Cherubs
by Atarah Atkinson
Palazzo Barberini was the first museum I visited on my trip to Rome, and this ceiling was one of the first painted ceilings I stood beneath in that city. It was a small entrance room, and the fresco was minimal — soft, faint pastel cloud strokes dissolving toward the edges — but at the center, a cluster of cherubs held aloft the Barberini family's bee medallion as though presenting it to whoever walked beneath. I tilted my lens upward and photographed it on 35mm film, thanking the cherubs for their gift.
There is something so deliberately gentle about the vision — dainty, whimsical, an offering of peace. And yet standing in Rome, in a city that has survived invasion, collapse, and reinvention more times than any one civilization should have to, the gesture reads differently. These cherubs have been holding that medallion up through all of it, suspended in their soft clouds above centuries of everything peace is not.

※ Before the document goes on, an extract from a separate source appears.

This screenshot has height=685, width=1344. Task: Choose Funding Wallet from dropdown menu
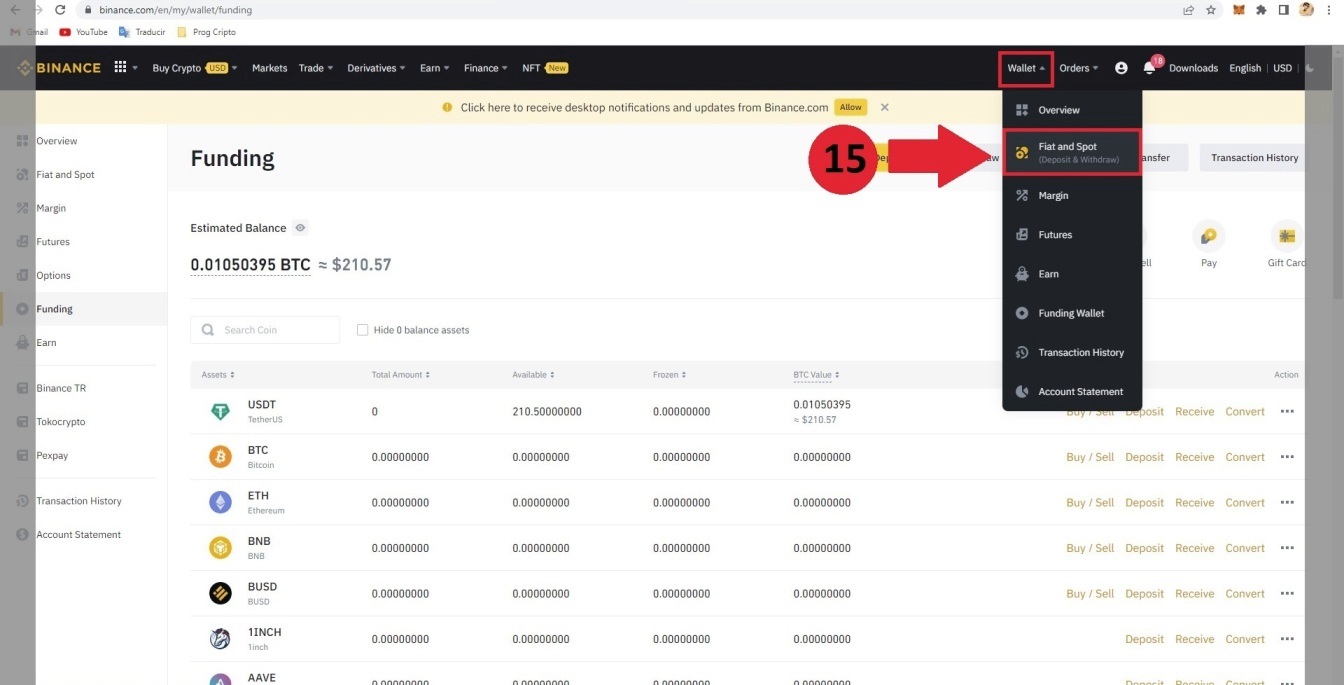pos(1071,313)
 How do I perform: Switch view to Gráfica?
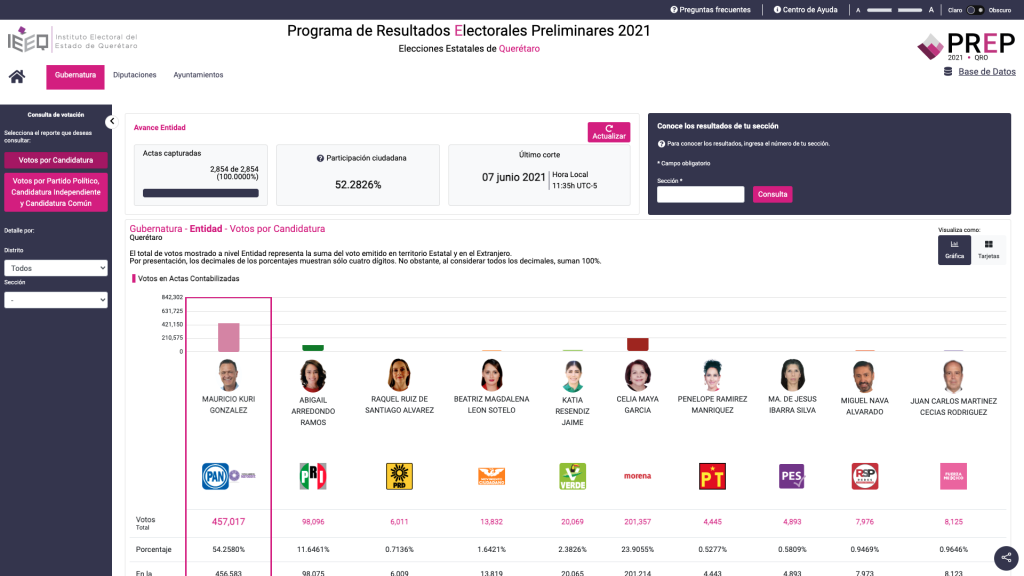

Their smiles lie but at the same time tell the only truth they knew — what they believed in was worth fighting for.
Cherubs is an archival giclée print held in a contemporary black wood frame with gold accents — the gold a quiet echo of the fresco's warm amber tones, the black grounding something that might otherwise float away entirely.
This piece is part of Bright Ruin (2025), my series of over 45 unique works shot entirely on analog film over the course of 10 days in Rome, and first exhibited at Gallery ATARAH in September 2025.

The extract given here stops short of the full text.